In that sense, Castro bears a resemblance to someone like Joe Kelly, a power pitcher who doesn’t get a power pitcher’s results. Kelly reached 100 miles per hour frequently with the Red Sox, but struck out only 278 in 298 innings in his four full seasons with the team. He threw smoke, but he threw it straight, and major league hitters can hit straight fastballs.
Kelly, however, could be a model for what the Orioles hope they have with Castro. In last year’s playoffs, Kelly overnight became a weapon, who suddenly was missing bats and overwhelming the hitters who previously hadn’t had trouble barreling up his heat. In the World Series — granted, small sample size — he fanned 10 batters in six innings over five scoreless outings. Now a Dodger, he’s kept it up, punching out a career-high 11 per nine innings this season.
When you throw hard, the line between being hit and being unhittable becomes thinner and easier to cross, and that’s why Castro could be an ideal pick to return to a high-leverage role, even with the returns of Givens and Hunter Harvey, who fit right in as an explosive late-inning guy in the second half this season.
There definitely seems to be potential there. There’s work to be done — Castro could stand to add a little more sink to his fastball, or movement even if it comes at the cost of a mile or two of velocity — but it’s a better option than giving the duties to someone like Shawn Armstrong, who might simply not have the arsenal to pitch in the toughest spots, or Dillon Tate, who might not have the seasoning and experience.

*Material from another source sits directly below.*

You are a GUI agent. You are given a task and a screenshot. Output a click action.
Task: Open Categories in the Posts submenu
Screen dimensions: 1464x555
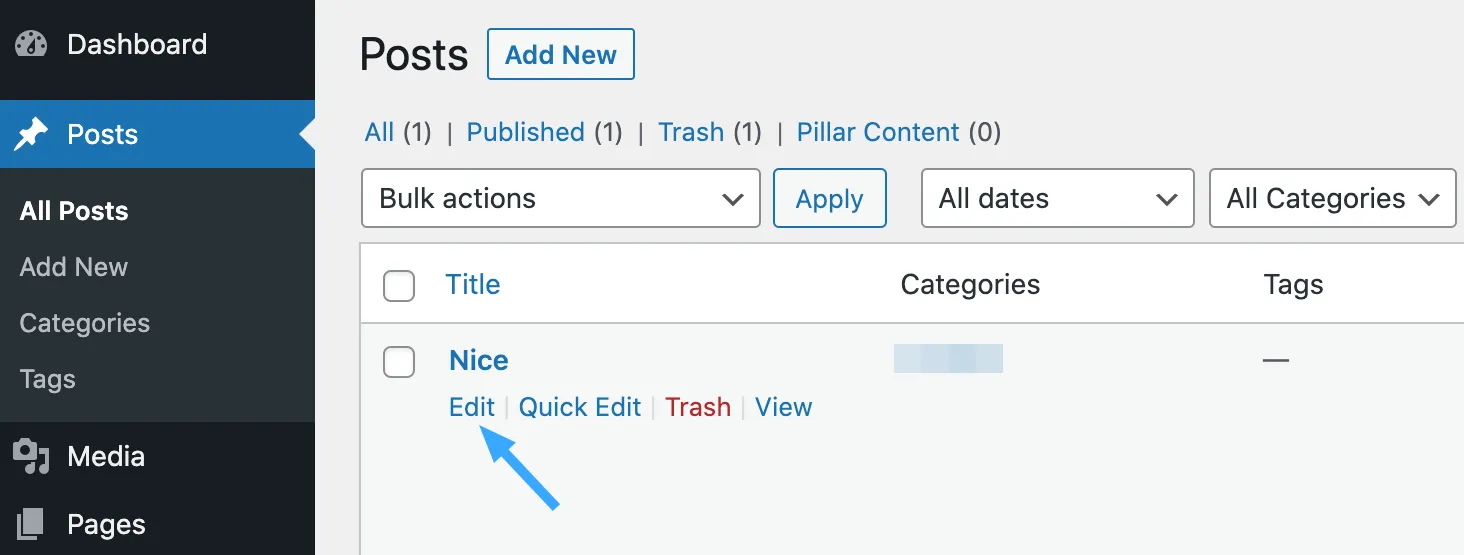[x=85, y=323]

And to his credit, Castro’s case for a late-inning job isn’t resting on one hot week or one dominant outing. His improvement is over a long period of time, and it’s apparently been the result of changes he’s made, rather than just having things go his way for a few days.
He’s someone Orioles fans can feel optimistic, even excited, about next season. If he finds himself back in the eighth or ninth innings again next spring, he’ll at least have earned that.